Although I liked my Remington 700 VTR in .223, I also love the AR. It just feels right, in any position, standing, sitting, or prone. Maybe it’s the pistol grip, or the length of pull, or something else, but it just fits and is very comfortable to shoot. Of course, the wide range of accessories, and the detachable magazine is nice too. But, thanks to the direct impingement gas system, I’ve had FTF issues on my AR, and hate the extra cleaning it requires. My bolt guns require less maintenance, and I never have to worry about cycling failures. So, to get the best of both worlds, I tried looking for ways to make my R700 take on similar ergonomics as the AR, which is apparently not an uncommon wish. The MAK Tube Gun Kit and AICS stock can improve the ergonomics and add a detachable magazine, but I was turned off by the cost (an AICS stock costs $700+ used, magazines costs like $70 each).
After much deliberation, I decided to take an AR and make it a bolt gun, instead of trying to make a bolt gun be more like an AR. Since it would still be built on the AR platform, I can use the same lower I use on my Service Rifle (basically an A2). I can also use the same cleaning tools, magazines, and use a wide range of AR accessories and parts, which is something I wouldn’t get with an AR-esque Remington 700.
Although there are gunsmiths who can build such a rifle, I decided to build it myself. The key component was an upper receiver and bolt carrier group from Fulton Armory which has been modified to accept a charging handle on the right side (the bolt carrier is drilled and tapped, and the ejection port extended). I thought about trying to get a barrel without a gas port, but this turned out to be kind of complicated (since it’d be custom order). Instead, I bought a 26″ Krieger AR-15 Varmatch barrel, with a 1:7.75 twist. They had these in stock, so it showed up at my apartment in about 2 weeks. To block the gas port, I simply installed the gas block off-centered (then later rotated it upside down because I was getting stung by gas and ejecta which managed to leak through the gas block and out the rear-facing hole where the gas tube would normally be).

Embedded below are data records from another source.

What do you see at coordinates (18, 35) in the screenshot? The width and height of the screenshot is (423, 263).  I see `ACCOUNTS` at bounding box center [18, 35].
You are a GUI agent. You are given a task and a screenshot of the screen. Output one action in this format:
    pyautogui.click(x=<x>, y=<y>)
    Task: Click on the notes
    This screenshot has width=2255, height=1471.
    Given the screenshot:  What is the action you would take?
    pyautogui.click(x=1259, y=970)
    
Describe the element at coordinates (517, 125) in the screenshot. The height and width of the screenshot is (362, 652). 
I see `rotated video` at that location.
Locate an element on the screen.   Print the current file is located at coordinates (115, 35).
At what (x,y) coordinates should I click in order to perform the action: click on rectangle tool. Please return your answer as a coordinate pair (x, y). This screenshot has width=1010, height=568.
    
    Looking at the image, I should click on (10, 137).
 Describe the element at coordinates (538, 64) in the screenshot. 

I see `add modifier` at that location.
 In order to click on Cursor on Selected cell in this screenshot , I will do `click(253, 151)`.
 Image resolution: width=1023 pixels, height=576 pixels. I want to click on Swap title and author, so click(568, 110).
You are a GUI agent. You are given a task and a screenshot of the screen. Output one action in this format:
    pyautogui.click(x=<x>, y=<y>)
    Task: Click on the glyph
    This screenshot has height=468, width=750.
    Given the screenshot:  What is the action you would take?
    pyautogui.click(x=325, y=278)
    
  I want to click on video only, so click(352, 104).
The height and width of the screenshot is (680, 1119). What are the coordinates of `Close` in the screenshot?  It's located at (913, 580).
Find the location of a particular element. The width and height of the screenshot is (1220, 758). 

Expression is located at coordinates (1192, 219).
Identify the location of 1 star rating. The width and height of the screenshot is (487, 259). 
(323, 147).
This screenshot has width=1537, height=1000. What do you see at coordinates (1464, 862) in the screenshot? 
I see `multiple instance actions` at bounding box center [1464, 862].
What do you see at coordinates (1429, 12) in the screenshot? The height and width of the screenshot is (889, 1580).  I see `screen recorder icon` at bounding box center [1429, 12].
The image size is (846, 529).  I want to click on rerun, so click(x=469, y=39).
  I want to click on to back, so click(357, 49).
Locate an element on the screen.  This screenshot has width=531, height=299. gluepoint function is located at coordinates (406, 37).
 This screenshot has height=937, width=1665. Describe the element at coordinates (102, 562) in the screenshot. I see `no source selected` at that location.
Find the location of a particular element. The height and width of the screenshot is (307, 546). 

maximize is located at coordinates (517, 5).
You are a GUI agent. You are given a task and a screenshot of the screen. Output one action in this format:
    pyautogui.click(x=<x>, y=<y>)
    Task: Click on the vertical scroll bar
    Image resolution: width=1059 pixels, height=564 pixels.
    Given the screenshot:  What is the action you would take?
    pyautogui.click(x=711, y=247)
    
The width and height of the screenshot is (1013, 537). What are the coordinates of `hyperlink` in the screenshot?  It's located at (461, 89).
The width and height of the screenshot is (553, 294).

Anyway, here are some pictures of the build, the final product and some targets. Probably not the best groups you’ve seen, but that’s probably my fault, not the rifle’s 🙂 Since the rifle is basically a free floated barrel attached to an upper, without even a gas tube to create interference, I’m pretty sure it’d be much more accurate in more able hands.
Update (2/3/09): Couple of additions that I forgot in the original post… The straight pull action works great in some respects, and not so well in others. In theory, it works great. You pull that handle, let go and let the buffer spring do the work; it’s very fast and easy to operate without breaking position. However, the handle that Fulton Armory ships is too small, and doesn’t give you enough leverage to extract sticky shells. I went to the hardware store and bought a 2″ long 1/4″ diameter fine threaded bolt instead, which works a lot better. The other issue is that, since the upper doesn’t have a shell deflector, your hand acts as a shell deflector. When you yank that handle and the shell comes flying out, there’s a good chance it’ll nick your knuckle on the way out. Fingerless gloves might help, but I might see if I could attach a shell deflector that won’t get in the way.